--- Source passage Enclosed Below ---

Demographics of 2015 U.S. Police Killings
The Dataset
In the following report, we investigate four key demographic-driven analyses using observations from 2015 US police killings data. This data comes from FiveThirtyEight’s online database, which itself is an appended dataset that was collected by The Guardian in 2015. The dataset features a record of police killings specifically from January 1st to June 1st of 2015, including a number of variables helpful in our four analyses.
Each row in the dataset is one observation; one instance of a police killing. Each column is a piece of demographic information on the individual and the circumstances of the killing. Examples of individual demographic information include the individual’s name, race/ethnicity, age, and gender. Examples of variables detailing the circumstances of the killing include the date, the exact latitude and longitude of the killing, the cause of the death, and whether or not the victim was armed. Supplemental variables include demographic information about the county or locale in which the killing occurred; such as the local poverty rate, racial demographics, and the unemployment rate. In total, the dataset contains 467 observations of police killings across the US from January 1st to June 1st of 2015, with information contained in 34 variables.
Below, we detail each research question specifically.
Research Questions
These were the research questions we forcused on in relation to the dataset:
- What patterns exist in when and where police killings occur?
- What Are the Economic Characteristics of the Areas Where Victims Were Killed?
- Are there racial disparities in who is killed and how?
- Do armed victims die different deaths than unarmed victims?
Answering these 4 research questions would generate great insights into the nature of police killings in the year 2015 in the US specifically. So the following graphs were produced.
Graphs & Findings
1. What patterns exist in when and where police killings occur?
First, we explore what patterns may exist in where and when police killings occur across the continental US. In answering “where,” we decided to plot killings on a map, emphasizing visually where killings were taking place. The variables used in creating the maps were latitude
and longitude
, which allowed us to plot exactly the coordinates of each police killing. Furthermore, we used population
and county
to aggregate county-level and population-level information.
In answering the second part of the question, “when” police killings were happening, we created an ACF plot.

--- End of Enclosed Source passage ---
--- Data Enclosed Below ---

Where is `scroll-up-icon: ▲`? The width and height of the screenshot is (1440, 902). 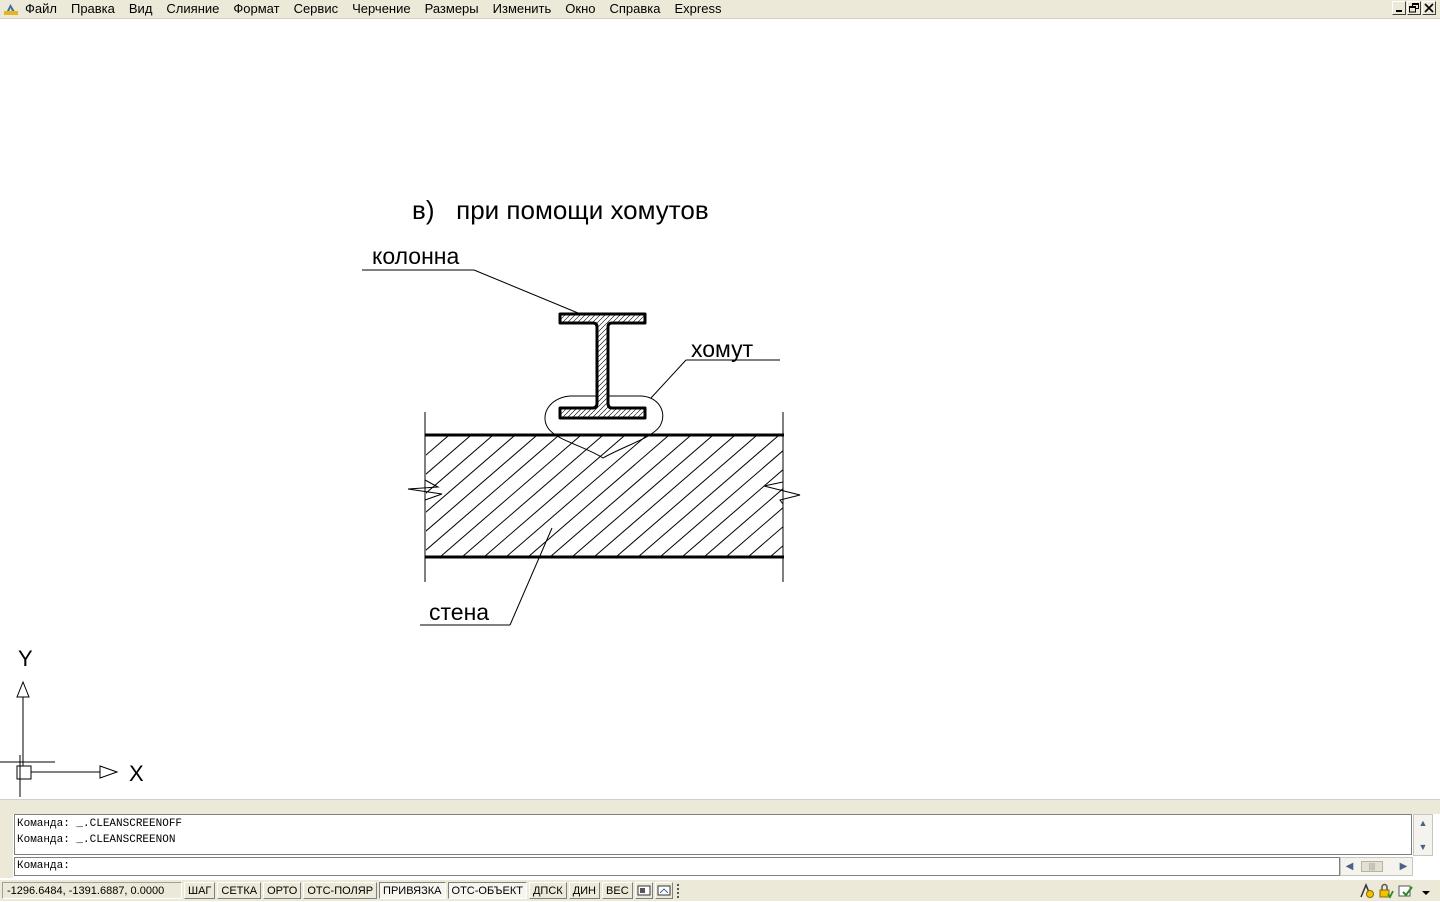
scroll-up-icon: ▲ is located at coordinates (1423, 823).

--- End of Enclosed Data ---

## Task instructions
1) Rewrite the police killings report between "- What Are the" and "graphs were produced.", inclusive, replacing "great insights" with "valuable insights".
2) Summarize the police killings report in two sentences.
3) Based on the police killings report, answer yes or no to each statement and quote the words that decide it: (a) The dataset contains 467 observations. (b) The dataset covers police killings from all of 2015. (c) The timing of police killings was examined with an ACF plot.
Rely on the police killings report alone.

## Per-task answers
1)
- What Are the Economic Characteristics of the Areas Where Victims Were Killed?
- Are there racial disparities in who is killed and how?
- Do armed victims die different deaths than unarmed victims?
Answering these 4 research questions would generate valuable insights into the nature of police killings in the year 2015 in the US specifically. So the following graphs were produced.

2) The report examines four demographic questions using FiveThirtyEight's database of US police killings from January 1 to June 1, 2015, a dataset originally collected by The Guardian. The dataset holds 467 observations across 34 variables on the individual, the circumstances of each killing, and the local area, and the questions concern when and where killings occur, the economic traits of the areas, racial disparities, and differences between armed and unarmed victims.

3)
(a) Yes: "the dataset contains 467 observations of police killings across the US"
(b) No: "specifically from January 1st to June 1st of 2015"
(c) Yes: "we created an ACF plot"